Considérant que la société Citroën ne rapporte toutefois pas la preuve que la procédure engagée à son encontre a dégénéré en abus de droit; qu'en effet, eu égard à la complexité des données sur le litige, la société Comauto, ou le mandataire liquidateur de celle-ci, ont pu de bonne foi mal apprécier l'étendue de leurs droits ; que la demande en dommages et intérêts formée par l'intimée pour procédure abusive sera rejetée ;

- considérant en revanche, qu'il serait inéquitable de laisser à la charge de la société Citroën les frais qu'elle a été contrainte d'exposer ; que Maître Le Dosseur, ès-qualités, sera condamné à lui payer une indemnité de 25.000 F en application de l'article 700 du nouveau code de procédure civile, la demande formée au même titre à l'encontre de Monsieur Ferchal étant rejetée ;

- considérant enfin que Maître Le Dosseur, ès-qualités, qui succombe, supportera ses entiers dépens.

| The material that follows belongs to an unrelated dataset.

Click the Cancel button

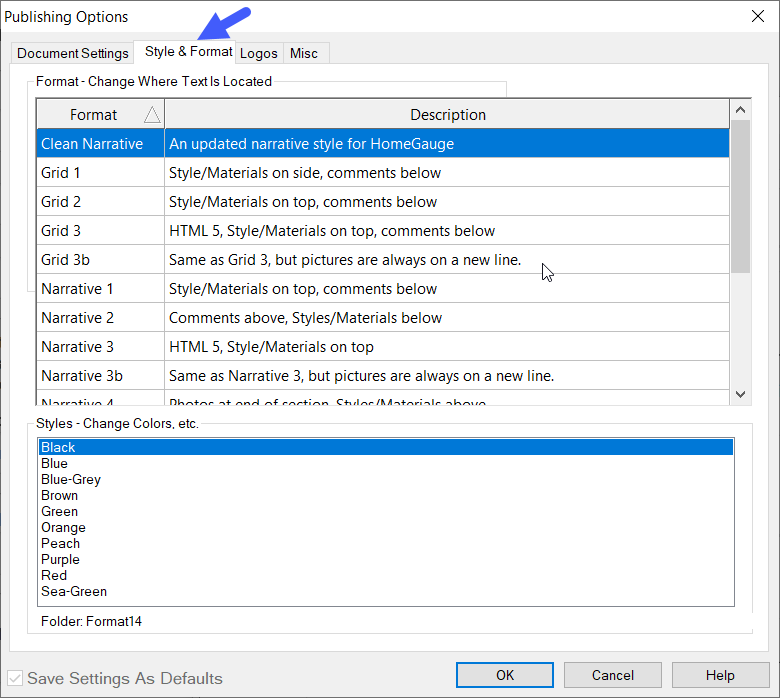pos(612,675)
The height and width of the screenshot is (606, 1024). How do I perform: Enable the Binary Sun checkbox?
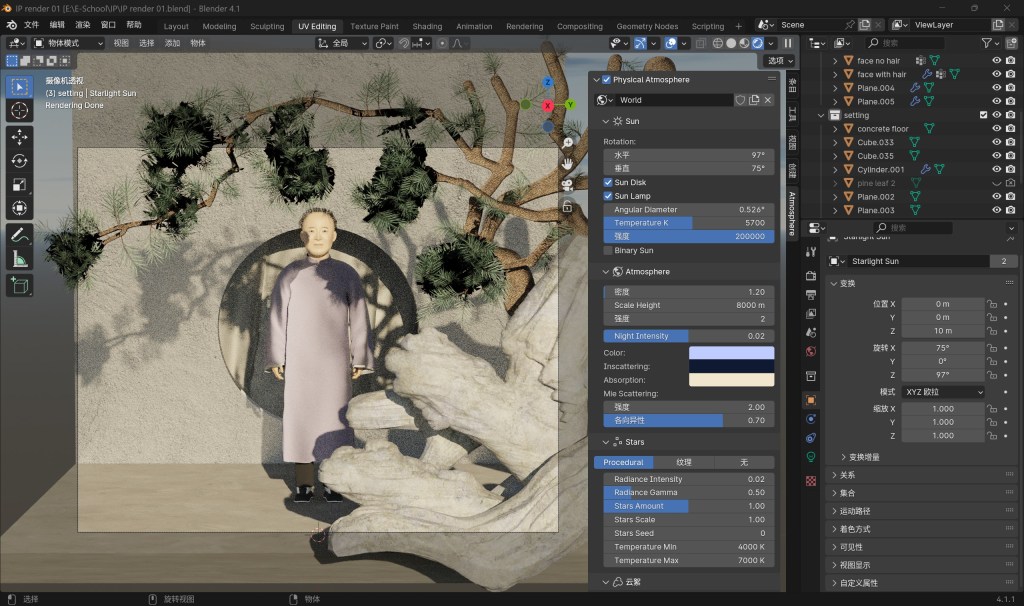(608, 250)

Par ces motifs : LA COUR, statuant publiquement, contradictoirement et en dernier ressort ; Déclare irrecevable l'intervention volontaire de Monsieur Jean-Claude Ferchal ; Dit recevable l'appel interjeté par la société Comauto ainsi que l'intervention volontaire de Maître Le Dosseur, désigné en qualité de mandataire liquidateur de la société Comauto, actuellement placée en liquidation judiciaire ; Mais dit cet appel mal fondé et le rejette ; Confirme en conséquence, mais par substitution partielle de motifs, en toutes ses dispositions, le jugement déféré ; Y ajoutant ; Déboute la société Automobiles Citroën de sa demande de dommages et intérêts pour procédure abusive ; Condamne Maître Armelle Le Dosseur, ès-qualités, à payer à la société Automobiles Citroën, une indemnité de 25.000 F en application de l'article 700 du nouveau code de procédure civile ; Rejette la demande formée au même titre à l'encontre de Monsieur Ferchal ; Condamne également Maître Armelle Le Dosseur, ès-qualités, aux entiers dépens et Autorise la SCP d'Avoués Lissarrague-Dupuis et Associés, à poursuivre directement le recouvrement de la part la concernant, comme il est dit à l'article 699 du nouveau code de procédure civile.